European and North American steel manufacturers have lost the vast majority of the price gains that they achieved, earlier in the year. This is because initial concerns about shortages of feedstock and finished steel products failed to materialise.
In recent months, high stock levels, import competition and shortening mill delivery lead times encouraged buyers to adopt “wait and see” positions.
European steel prices continued to drop, this month. However, local steel manufacturers are unlikely to yield further concessions, in the near term – with few new orders expected to be placed in late July and August. They are also reluctant to inform customers of their September and October price intentions.
Many leading steelmakers are planning, either publicly or privately, to undertake extended maintenance stoppages during the summer period. This will tighten supply and, in turn, support the mills’ pricing ambitions.
Steel producers – who are contending with sky-high energy costs – will be emboldened by the likelihood that buyers will return to the market, in the post-holiday period.
End-user activity is expected to pick up, albeit modestly. Major European carmakers are projecting that they will be operating at or near to full capacity, at the end of the third quarter.
Forecast volumes are likely to be revised downwards, though, given the ongoing lack of semiconductors and other components.
Continued spending by the European Union will boost infrastructure-related projects, in the second half of 2022. This is despite inflationary pressures and the growing threat of recession, in many countries.
The steel price trend is similar, in North America, to that witnessed in Europe. Regional steelmakers have been unsuccessful in their attempts to stem the negative price movement.
Hot rolled coil production capacity is expanding, amid the commissioning of new facilities in the US.
Many MEPS respondents, based in the United States and Canada, report that they expect local mills to take steps to withdraw capacity, or even announce a list hike, in an attempt to halt the downward trajectory of prices.
Recent industry data indicates that US mill capability utilisation is 78.9 percent – slightly below the year-to-date figure of 80.4 percent.
Steel producers, in the United States, can take heart from a few noticeable differences from their European counterparts.

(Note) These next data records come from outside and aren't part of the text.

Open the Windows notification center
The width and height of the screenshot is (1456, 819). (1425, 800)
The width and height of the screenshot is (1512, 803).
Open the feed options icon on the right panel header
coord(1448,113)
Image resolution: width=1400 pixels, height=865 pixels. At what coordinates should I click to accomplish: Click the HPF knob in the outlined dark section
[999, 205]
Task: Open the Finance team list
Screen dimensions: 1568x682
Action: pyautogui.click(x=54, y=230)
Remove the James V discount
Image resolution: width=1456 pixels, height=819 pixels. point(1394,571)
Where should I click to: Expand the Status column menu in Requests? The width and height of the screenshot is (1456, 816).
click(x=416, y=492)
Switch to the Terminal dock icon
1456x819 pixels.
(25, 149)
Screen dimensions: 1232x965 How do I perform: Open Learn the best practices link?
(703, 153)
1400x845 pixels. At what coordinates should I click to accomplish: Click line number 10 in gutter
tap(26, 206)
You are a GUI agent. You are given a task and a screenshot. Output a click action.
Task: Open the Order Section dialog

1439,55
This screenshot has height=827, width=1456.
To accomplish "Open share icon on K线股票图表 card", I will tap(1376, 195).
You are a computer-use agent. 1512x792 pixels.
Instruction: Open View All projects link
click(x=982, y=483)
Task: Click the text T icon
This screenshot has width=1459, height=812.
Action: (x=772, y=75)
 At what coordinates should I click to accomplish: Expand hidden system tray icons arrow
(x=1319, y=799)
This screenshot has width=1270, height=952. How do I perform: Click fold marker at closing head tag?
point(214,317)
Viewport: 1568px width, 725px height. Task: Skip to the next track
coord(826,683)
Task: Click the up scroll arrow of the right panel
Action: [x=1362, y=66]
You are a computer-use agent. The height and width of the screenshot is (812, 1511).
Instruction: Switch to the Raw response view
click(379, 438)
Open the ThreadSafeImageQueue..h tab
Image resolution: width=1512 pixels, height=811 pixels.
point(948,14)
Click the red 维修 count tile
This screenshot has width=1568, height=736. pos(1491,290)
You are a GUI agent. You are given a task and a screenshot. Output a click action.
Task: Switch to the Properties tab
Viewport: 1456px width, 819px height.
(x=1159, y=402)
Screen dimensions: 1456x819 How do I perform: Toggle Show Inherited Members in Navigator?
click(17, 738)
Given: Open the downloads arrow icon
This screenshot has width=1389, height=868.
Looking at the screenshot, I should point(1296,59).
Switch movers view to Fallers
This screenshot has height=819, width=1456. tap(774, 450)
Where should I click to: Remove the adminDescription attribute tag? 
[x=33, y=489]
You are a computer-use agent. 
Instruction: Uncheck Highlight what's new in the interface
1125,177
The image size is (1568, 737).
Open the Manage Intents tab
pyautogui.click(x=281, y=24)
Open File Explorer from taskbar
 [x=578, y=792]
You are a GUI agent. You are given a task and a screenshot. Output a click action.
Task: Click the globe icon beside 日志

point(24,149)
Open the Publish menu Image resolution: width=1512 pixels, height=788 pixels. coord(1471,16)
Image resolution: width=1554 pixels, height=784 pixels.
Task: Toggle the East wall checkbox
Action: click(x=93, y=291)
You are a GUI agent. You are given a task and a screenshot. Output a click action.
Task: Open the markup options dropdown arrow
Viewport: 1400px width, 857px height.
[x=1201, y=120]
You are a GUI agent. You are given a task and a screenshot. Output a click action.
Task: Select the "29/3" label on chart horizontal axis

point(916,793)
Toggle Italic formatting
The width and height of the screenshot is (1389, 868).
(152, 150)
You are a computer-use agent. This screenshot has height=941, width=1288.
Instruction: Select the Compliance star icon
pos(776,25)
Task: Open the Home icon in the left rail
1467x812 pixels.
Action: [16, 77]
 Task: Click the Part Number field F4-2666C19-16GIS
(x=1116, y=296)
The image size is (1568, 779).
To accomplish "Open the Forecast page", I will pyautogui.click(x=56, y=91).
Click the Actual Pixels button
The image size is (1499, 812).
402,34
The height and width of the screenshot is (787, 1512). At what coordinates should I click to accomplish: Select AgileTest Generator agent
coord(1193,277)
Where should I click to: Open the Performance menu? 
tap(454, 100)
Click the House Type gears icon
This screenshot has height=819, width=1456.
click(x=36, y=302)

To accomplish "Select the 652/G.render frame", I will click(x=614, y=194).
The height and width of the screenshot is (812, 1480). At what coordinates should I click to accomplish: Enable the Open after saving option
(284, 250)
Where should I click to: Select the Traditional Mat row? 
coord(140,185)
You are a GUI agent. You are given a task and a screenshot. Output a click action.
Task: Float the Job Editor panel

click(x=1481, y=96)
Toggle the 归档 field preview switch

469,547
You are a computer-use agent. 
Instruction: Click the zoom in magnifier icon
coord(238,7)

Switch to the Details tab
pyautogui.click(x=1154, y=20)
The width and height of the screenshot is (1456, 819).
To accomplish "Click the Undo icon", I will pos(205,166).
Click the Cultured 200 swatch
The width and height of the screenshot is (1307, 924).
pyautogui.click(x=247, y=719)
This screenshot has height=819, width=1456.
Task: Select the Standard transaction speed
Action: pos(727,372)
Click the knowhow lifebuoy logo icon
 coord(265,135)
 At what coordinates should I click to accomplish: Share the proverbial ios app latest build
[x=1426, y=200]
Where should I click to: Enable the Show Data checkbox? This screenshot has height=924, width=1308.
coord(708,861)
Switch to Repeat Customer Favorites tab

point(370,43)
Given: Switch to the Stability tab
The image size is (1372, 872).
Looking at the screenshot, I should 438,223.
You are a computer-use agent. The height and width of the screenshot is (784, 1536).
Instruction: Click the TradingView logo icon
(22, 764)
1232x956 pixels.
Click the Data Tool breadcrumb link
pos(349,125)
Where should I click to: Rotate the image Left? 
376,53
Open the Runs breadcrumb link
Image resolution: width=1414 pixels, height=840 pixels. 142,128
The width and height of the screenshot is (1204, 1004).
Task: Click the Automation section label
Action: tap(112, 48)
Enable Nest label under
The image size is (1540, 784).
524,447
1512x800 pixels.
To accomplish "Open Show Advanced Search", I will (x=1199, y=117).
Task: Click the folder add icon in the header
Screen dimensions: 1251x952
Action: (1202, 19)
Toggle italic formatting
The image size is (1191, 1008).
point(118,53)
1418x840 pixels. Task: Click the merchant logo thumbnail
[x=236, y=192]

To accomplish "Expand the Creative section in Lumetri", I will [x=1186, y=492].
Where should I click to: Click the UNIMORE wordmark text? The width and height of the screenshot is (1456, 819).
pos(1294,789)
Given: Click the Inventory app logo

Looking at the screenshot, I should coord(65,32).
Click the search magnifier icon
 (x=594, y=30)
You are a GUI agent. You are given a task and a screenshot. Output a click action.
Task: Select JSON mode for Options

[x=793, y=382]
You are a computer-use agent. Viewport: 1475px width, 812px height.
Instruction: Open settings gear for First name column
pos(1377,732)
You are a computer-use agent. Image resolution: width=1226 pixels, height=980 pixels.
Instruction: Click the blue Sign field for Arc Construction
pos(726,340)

Imported volumes – apart from those from neighbouring Mexico – are having a limited negative influence on domestic prices, across the country.
Moreover, end-user activity levels are arguably stronger than those in Europe. The automotive sector is performing well, despite the supply chain problems. Oil and gas-related demand is healthy.
It is becoming increasingly apparent that September may be the only opportunity for global steel producers to spark a reversal of pricing fortunes, before the end of the year.
Any deterioration in economic conditions, however, may severely reduce the extent of any price recovery.